* _Requirement_:
What is the number of lines in the data below that contain "Select"? Answer with that number and no other words.

* _Saved entries_:
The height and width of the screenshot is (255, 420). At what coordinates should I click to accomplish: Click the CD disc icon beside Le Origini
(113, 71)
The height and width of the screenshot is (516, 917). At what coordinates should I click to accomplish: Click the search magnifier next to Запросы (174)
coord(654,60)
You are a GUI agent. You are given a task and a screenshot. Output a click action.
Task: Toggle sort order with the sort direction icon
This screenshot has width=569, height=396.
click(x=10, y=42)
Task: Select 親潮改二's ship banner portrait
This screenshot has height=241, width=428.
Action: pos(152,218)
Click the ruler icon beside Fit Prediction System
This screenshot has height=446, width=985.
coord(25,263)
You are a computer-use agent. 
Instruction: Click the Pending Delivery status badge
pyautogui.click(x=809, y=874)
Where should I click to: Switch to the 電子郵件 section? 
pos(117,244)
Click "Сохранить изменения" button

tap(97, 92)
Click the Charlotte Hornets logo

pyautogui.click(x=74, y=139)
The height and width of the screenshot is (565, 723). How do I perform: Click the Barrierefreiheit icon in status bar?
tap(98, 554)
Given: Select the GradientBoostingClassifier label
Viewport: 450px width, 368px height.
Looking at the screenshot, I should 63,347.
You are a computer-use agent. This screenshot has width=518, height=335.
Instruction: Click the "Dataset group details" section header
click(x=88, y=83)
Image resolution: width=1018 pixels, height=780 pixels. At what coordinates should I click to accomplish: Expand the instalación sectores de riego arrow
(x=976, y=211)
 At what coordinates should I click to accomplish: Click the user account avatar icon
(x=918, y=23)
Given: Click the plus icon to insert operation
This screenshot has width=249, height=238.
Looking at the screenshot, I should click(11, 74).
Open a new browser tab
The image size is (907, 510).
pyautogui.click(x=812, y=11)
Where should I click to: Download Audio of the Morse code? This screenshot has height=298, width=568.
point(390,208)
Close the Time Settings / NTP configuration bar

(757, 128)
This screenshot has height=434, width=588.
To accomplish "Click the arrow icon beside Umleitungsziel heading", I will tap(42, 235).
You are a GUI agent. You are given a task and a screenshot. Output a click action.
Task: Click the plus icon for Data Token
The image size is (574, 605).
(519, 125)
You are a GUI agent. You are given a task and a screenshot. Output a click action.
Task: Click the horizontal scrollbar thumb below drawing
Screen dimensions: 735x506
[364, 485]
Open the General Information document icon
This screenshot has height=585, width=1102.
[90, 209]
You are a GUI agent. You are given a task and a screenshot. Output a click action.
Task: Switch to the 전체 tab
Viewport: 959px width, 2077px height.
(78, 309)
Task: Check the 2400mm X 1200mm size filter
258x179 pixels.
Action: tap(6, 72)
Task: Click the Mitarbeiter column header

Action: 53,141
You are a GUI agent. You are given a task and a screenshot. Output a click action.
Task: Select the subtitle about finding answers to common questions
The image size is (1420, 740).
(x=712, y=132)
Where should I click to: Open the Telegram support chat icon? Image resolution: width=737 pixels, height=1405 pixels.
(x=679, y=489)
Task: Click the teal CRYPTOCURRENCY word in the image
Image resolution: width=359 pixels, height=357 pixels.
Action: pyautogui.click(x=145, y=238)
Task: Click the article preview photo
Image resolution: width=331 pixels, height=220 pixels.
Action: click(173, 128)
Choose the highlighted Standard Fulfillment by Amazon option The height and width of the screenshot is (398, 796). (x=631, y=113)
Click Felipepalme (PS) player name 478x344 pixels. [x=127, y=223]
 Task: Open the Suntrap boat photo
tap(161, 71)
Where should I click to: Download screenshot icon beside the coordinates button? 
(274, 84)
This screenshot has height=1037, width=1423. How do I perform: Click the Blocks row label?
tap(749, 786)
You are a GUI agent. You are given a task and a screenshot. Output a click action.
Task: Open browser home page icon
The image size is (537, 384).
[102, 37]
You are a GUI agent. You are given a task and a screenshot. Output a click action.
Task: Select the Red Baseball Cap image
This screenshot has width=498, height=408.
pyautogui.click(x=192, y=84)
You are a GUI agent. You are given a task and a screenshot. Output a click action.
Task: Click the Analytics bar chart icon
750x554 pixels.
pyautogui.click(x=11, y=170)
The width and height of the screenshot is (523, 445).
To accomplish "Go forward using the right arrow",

* _Worked solution_:
4